I have a thing about driving shopping carts. I rarely let my kids do it, because when they were younger, almost without exception they would "accidentally" run into the back of me with the cart. Come to think of it, the number of times it happened? Maybe it was more than accidental. I mean, how many times can you run into someone's heels, apologize profusely and sincerely, and then do it all over again, before the person catches on? Apparently more than a few.
Anyway - I finally got to the point where if one of my children was/is driving the shopping cart (and come to think of it, why are they always behind me?), I will subconsciously hold my arm out behind me as I walk through the store, so as to protect my heels and my behind from being accosted. I think of it as sort of a reverse "talk to the hand".
They still feign innocence, too.
"Jeesh, mom! WHY are you walking like that? It's not like I'm going to hit you. Again. "
Uh-huh. I fell for that one a few times, too.
SO yesterday I was in Costco, driving my own shopping cart (thankyouverymuch), trying to finish up my Thanksgiving shopping before it got too crowded. I'm glad I went before it got too crowded, because I was imagining what it would have been like if it had been actually crowded,and I don't think you would have been able to fit any more carts into the store. So that was good.
About halfway through my trip, I had this overwhelming urge to walk with my hand out behind me. I think it was intuition or something, because you have to know that between all the elderly people who were in there, and all the kids who were running around (and what were kids doing there at 1pm I ask?) it just felt - you know- a little tight.
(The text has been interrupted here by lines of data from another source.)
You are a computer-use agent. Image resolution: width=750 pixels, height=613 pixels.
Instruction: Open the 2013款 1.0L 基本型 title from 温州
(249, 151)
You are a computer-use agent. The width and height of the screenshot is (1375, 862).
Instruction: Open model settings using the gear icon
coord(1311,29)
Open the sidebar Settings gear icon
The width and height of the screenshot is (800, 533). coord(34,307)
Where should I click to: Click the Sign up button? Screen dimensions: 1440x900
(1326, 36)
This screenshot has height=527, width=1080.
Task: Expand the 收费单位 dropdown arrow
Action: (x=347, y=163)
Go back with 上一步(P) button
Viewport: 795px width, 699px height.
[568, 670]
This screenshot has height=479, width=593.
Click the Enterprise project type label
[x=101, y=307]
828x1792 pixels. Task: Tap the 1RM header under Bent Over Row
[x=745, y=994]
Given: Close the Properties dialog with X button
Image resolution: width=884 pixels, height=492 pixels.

And also like people were paying way more attention to getting a sample of the 3 cheese ravioli than to the direction of their shopping carts.
Turns out the hand thing wouldn't have helped, because the 20ish year old extremely muscular guy who DID scrape the skin off my heel with his cart had one of those flatbed things which I obviously could not have defended with the old arm-sticking-out-behind-the-back move.
He apologized profusely, saying he had no idea the cart was that heavy and just couldn't get it slowed down in time.
I looked from his sincere face, to the shirt he was wearing that proudly proclaimed "Personal Trainer", to his mom (I'm pretty sure it was his mom) who was with him, and we all busted out laughing.
I have now been officially inaugurated into the holiday shopping season. And I have the ankles to prove it.